Quand les macronistes disaient qu’ils étaient le camp de la raison et que les autres étaient nécessairement des extrémistes, on en arrive à ne plus pouvoir discuter de points économiques. Or, en faisant certains choix, on sait bien qu’on favorise certains groupes. Par exemple, en proposant des crédits d’impôts aux entreprises sans contrepartie, on sait qu’on envoie un message. Et faire croire qu’il n’y a pas d’alternative et qu’une seule politique est raisonnable, c’est tout simplement antipolitique.

Votre conclusion est assez alarmiste sur le divorce entre élus et citoyens. Comment revitaliser la démocratie ?

Nous sommes à un vrai tournant. On sort d’un exercice du pouvoir où syndicats, associations et élus ont été maltraités, ce qui a vraiment mis à mal l’équilibre avec la société civile.

Notre classe politique n’a pas confiance en ses citoyens et pense qu’ils n’ont pas le niveau (qu’ils ne maîtrisent pas assez les données techniques) pour faire des choix politiques éclairés. On sait au contraire qu’on a jamais eu autant de citoyens capables de jouer leurs rôles (élévation générale du niveau de diplôme) et de s’informer, et ils le font. On fait comme s’il ne fallait surtout pas que les citoyens aient leur mot à dire dans l’exercice du pouvoir.

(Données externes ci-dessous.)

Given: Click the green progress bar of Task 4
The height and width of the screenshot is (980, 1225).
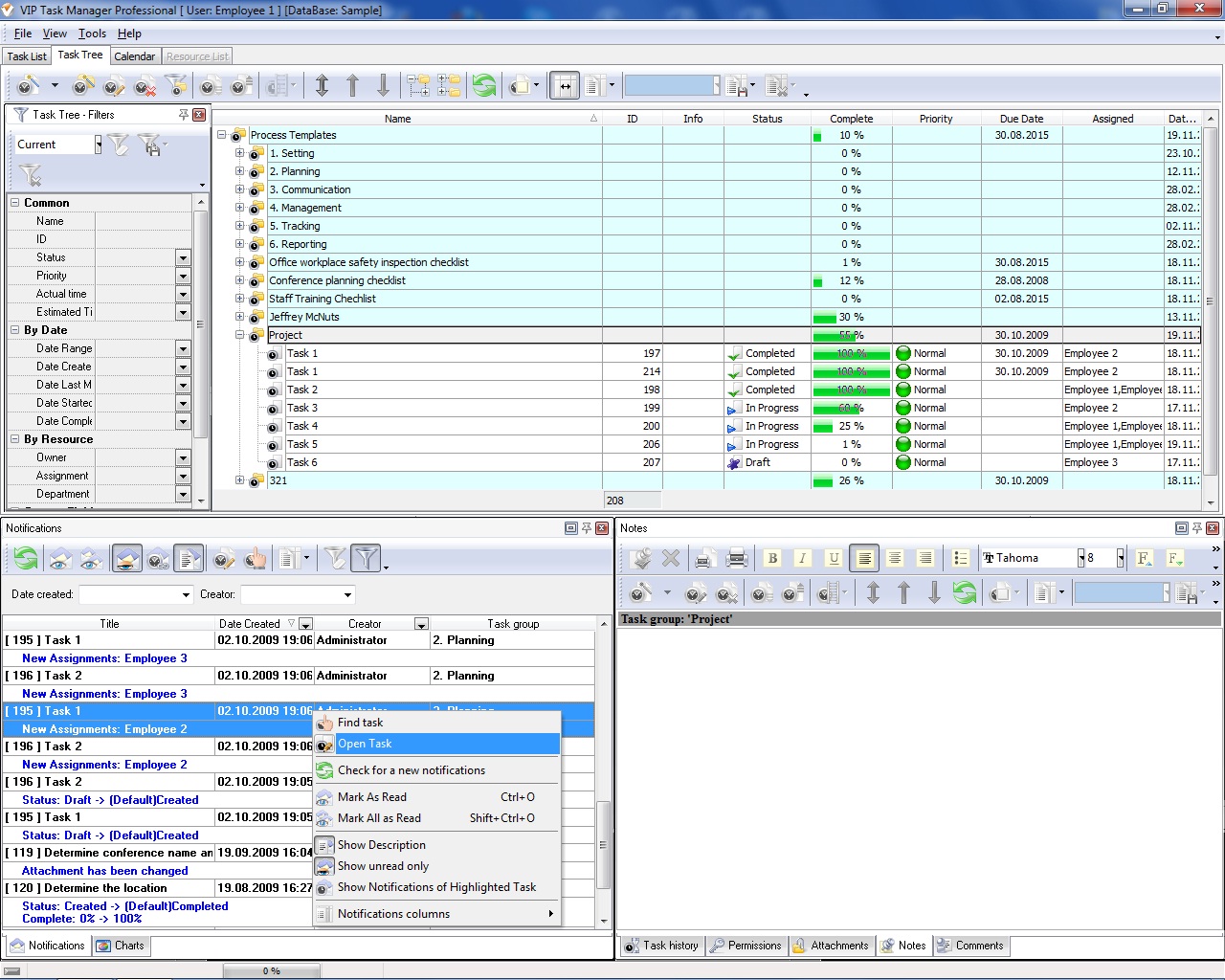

Les référendums sont intéressants mais insuffisants. L’une des pistes, selon moi, consiste à changer la culture politique élitiste qui ne permet pas de vraiment associer les citoyens. Pour la qualité de la démocratie, il faut que ça travaille en horizontalité, dans le local et dans toutes les strates de la société. Afin que la politique, en France, soit autre chose que la rencontre entre un homme providentiel et un peuple.